Confidence in God
08/27/2009 08:45 am
This past week I had the privilege of my first big book signing/reading. I was a bundle of nerves. It was not the idea of getting up before people that unnerved me, rather the fact that this event was to take place in a large secular bookstore. All of my previous experiences had been in the context of the Christian community. This was my first venture outside of that safety net.
My husband and I arrived early, allowing sufficient time to get set up and get a feel for the atmosphere. As we walked through the doors, the first thing that caught my attention was my picture on a poster advertising the event. These posters were placed strategically throughout the store. Rather than giving me added confidence, they caused my knees to quake and self-doubt to rise within me. A battle raged.
Three months earlier, God had led me to the Scripture, “Therefore, since we have such a hope, we are very bold.” (2 Corinthians 3:12) I claimed those words and made a commitment before the Lord to step out in boldness. I acknowledged God’s promise that He would go before me and I set out in boldness. Now with only a half hour before the event I questioned the wisdom of that choice.
Krista, the young lady assigned as the event coordinator, greeted me and began to set things in order.  In a short time, the area was transformed – bookshelves were wheeled away and in their place chairs were set up. A podium and microphone were placed at the front, as well as a book display with my book. I marveled that these things were being set in place for me – I was the reason that people had been invited.
The guests began to arrive. They looked eager to be there. Warm smiles adorned their faces. I began to see familiar faces - faces of my relatives and faces of friends from the past. As I was greeted with hugs and encouragement the fear began to fade away. I began to relax and to enjoy the moment.
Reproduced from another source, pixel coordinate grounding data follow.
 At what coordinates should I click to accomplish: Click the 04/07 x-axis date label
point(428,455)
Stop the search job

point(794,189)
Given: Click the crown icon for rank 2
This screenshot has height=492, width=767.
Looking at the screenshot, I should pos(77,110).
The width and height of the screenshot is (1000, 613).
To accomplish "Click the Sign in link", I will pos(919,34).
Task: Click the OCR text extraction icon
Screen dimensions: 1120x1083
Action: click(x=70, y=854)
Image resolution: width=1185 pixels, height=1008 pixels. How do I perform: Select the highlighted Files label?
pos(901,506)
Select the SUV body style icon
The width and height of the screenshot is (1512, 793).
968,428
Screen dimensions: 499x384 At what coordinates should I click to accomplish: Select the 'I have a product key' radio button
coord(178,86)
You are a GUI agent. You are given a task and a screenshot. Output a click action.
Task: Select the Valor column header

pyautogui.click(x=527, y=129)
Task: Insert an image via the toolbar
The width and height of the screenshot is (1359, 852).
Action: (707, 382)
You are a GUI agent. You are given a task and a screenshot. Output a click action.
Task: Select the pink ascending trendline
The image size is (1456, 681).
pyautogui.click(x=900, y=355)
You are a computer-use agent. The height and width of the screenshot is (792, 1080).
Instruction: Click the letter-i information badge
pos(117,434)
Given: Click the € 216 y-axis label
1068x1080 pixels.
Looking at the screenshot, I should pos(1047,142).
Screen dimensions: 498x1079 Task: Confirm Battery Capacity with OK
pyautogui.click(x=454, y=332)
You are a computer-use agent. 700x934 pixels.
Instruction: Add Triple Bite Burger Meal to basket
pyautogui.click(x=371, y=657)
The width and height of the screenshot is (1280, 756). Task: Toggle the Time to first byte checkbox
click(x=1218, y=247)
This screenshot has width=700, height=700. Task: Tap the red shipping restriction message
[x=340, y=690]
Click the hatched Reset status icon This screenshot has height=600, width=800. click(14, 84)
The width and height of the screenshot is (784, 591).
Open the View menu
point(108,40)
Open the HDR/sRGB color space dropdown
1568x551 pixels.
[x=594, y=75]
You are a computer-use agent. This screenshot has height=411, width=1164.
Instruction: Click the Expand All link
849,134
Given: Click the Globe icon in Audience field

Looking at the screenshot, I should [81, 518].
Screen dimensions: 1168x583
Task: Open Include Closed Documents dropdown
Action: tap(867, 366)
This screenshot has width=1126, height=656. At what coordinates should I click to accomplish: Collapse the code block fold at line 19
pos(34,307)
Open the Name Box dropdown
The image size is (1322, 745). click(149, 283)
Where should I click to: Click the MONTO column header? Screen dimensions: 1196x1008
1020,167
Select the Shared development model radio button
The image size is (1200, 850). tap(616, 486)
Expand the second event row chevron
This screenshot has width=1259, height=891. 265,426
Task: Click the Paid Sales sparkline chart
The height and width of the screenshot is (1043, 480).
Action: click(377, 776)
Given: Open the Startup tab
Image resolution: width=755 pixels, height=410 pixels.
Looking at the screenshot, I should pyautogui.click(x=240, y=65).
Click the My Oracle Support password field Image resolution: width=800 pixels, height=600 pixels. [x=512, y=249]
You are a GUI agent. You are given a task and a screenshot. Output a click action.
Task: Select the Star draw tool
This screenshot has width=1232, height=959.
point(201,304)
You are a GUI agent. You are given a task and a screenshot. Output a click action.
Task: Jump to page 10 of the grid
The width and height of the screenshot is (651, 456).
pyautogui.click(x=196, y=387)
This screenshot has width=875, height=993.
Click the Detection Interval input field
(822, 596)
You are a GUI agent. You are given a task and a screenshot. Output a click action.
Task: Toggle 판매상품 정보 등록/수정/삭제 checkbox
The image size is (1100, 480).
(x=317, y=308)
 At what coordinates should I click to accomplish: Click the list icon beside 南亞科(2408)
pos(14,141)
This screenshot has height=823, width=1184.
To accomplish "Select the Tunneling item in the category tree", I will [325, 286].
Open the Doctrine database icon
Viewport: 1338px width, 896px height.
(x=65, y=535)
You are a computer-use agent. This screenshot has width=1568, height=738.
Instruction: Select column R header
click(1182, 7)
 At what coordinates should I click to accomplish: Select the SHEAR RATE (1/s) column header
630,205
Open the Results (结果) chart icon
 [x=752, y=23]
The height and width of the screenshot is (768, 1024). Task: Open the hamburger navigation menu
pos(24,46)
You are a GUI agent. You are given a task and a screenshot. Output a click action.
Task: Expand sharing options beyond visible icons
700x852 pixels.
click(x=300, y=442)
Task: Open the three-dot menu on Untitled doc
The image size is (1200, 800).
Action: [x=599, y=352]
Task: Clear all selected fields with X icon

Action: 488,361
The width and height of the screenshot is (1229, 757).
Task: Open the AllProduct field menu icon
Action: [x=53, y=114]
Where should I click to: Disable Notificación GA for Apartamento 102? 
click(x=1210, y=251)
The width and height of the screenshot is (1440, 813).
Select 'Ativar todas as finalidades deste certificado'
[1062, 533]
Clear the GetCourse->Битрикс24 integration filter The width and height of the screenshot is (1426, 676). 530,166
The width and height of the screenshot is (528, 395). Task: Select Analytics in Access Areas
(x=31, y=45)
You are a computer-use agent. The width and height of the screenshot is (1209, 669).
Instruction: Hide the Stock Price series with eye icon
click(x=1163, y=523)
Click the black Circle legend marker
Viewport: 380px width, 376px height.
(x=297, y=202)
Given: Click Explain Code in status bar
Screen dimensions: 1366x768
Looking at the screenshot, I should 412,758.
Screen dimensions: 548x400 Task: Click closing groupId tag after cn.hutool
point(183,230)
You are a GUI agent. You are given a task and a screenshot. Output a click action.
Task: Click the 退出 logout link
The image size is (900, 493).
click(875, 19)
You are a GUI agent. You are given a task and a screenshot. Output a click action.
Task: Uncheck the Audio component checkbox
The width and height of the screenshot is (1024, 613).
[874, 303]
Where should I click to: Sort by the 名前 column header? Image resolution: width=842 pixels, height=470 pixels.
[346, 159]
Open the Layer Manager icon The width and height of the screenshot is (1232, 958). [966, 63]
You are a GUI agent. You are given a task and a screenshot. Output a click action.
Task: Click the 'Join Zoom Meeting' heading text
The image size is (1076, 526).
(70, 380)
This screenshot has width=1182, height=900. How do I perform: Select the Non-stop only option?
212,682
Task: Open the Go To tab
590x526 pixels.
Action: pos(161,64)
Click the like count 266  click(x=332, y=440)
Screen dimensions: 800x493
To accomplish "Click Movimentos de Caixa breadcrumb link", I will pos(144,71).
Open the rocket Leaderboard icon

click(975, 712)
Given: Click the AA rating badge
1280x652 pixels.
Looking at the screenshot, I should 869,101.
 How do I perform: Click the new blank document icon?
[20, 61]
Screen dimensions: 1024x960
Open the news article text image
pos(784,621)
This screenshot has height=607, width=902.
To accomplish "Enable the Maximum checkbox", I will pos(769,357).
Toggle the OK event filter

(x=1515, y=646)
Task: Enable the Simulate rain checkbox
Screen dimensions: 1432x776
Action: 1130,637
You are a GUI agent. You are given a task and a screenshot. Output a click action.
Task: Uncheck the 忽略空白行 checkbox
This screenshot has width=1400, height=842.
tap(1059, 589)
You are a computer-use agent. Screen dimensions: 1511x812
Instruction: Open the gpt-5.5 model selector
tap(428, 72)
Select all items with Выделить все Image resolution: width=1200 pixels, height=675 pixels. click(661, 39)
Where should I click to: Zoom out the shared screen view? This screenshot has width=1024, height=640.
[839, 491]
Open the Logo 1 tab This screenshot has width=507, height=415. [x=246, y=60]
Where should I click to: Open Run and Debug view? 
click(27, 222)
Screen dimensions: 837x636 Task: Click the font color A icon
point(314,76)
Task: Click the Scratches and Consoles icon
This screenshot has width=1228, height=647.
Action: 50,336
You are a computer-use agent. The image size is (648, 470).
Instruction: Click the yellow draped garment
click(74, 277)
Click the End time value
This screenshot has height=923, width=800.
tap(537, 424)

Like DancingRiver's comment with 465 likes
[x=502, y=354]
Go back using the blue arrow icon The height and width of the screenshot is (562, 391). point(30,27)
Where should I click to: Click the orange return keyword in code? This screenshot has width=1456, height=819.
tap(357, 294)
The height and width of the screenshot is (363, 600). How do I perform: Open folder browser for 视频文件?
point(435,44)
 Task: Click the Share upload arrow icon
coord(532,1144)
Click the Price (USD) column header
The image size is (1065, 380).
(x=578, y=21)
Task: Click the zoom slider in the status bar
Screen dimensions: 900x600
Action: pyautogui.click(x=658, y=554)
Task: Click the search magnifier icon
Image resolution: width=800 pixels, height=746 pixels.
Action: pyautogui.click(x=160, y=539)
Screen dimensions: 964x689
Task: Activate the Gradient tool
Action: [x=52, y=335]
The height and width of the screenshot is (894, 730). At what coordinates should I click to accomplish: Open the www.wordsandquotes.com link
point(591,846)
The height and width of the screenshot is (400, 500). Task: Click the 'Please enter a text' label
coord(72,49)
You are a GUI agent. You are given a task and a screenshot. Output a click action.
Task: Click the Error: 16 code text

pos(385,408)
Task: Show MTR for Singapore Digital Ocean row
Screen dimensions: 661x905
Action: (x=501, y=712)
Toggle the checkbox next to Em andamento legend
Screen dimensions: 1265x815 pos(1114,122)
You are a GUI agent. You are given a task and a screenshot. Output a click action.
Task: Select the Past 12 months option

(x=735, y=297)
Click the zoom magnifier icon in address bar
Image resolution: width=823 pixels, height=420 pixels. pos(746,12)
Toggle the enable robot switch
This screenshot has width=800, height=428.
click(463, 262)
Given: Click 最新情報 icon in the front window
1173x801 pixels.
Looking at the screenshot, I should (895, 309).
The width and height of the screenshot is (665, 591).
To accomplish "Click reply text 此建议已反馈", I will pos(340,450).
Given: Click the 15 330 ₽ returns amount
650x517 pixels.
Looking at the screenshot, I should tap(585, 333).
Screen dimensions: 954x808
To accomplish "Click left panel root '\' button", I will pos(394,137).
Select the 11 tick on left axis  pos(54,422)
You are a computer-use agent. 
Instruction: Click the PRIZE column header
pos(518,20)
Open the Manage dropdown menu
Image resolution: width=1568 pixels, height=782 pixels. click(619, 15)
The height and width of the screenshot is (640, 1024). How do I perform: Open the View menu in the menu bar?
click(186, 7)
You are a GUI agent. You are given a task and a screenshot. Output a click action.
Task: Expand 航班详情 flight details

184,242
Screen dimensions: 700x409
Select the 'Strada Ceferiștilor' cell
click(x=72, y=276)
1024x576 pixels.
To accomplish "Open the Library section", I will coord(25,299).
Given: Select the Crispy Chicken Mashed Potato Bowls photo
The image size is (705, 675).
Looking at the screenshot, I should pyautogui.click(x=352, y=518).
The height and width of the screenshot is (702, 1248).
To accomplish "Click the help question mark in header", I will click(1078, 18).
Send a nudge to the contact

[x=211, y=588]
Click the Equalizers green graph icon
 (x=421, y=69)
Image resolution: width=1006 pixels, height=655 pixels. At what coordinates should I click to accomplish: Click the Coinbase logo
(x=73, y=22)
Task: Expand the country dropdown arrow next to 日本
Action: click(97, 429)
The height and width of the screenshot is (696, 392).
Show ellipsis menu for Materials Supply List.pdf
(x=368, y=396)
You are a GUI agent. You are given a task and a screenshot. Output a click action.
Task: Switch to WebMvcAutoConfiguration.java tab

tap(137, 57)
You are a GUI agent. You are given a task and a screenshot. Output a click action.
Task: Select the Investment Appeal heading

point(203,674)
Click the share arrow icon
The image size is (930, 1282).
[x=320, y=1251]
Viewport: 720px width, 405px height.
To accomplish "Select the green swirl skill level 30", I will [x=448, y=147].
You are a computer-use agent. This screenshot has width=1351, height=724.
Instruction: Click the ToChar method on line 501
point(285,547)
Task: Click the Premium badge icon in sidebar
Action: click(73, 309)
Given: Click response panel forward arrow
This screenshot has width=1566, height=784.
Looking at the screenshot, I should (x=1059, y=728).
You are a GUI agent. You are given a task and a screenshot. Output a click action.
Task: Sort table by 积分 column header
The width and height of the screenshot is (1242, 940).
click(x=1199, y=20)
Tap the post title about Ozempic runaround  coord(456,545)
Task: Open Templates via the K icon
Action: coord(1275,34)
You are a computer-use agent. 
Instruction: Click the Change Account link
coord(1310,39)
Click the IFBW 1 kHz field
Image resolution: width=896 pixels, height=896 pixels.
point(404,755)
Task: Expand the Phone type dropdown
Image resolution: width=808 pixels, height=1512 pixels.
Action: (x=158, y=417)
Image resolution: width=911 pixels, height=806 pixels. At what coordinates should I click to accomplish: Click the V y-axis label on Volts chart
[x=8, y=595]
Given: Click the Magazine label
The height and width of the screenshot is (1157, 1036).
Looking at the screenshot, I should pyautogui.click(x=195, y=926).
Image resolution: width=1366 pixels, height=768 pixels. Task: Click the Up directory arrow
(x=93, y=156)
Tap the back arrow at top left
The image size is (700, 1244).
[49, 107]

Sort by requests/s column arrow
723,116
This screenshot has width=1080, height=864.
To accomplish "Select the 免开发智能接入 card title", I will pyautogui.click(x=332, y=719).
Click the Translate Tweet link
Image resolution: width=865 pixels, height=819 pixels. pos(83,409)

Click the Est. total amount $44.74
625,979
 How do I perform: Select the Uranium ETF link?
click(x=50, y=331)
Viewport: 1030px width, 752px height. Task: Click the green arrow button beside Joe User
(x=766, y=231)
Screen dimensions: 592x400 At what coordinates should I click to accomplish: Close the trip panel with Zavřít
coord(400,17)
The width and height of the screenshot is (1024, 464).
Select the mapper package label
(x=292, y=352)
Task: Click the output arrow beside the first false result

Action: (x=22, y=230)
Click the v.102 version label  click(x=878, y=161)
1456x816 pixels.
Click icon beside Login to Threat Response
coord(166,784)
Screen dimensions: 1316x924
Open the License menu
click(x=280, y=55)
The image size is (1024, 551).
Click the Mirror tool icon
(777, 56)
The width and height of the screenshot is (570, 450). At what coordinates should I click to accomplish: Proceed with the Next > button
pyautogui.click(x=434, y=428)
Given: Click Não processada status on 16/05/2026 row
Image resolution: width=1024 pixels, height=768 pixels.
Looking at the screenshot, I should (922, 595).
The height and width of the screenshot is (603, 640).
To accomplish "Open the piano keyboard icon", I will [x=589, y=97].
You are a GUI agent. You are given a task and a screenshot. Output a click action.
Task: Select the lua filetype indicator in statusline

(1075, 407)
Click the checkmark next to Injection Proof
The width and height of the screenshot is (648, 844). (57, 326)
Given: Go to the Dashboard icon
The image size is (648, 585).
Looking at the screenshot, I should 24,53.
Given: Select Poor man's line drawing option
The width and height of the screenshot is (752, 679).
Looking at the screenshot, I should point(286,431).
A steady stream of guests arrived and more and more chairs were added. The turnout was beyond my wildest dreams. I had stepped out in humility telling God I would be honored to be His ambassador and He had obviously gone before me.
Krista, the coordinator, gave me a fine introduction before inviting me to the podium. As I walked down what had become a long aisle between the chairs my confidence grew – my confidence was not in myself, but in the God who had gone before me. The nerves that had threatened to unglue me were no longer there. I felt honored to represent my Lord.
God was incredibly faithful. As I stood before that crowd, I knew that I wanted more than anything else, to share the testimony of God’s presence in our life.
It is my honor, it is my joy Lord, it is my privilege to worship you . . . to God be the Glory great things He has done.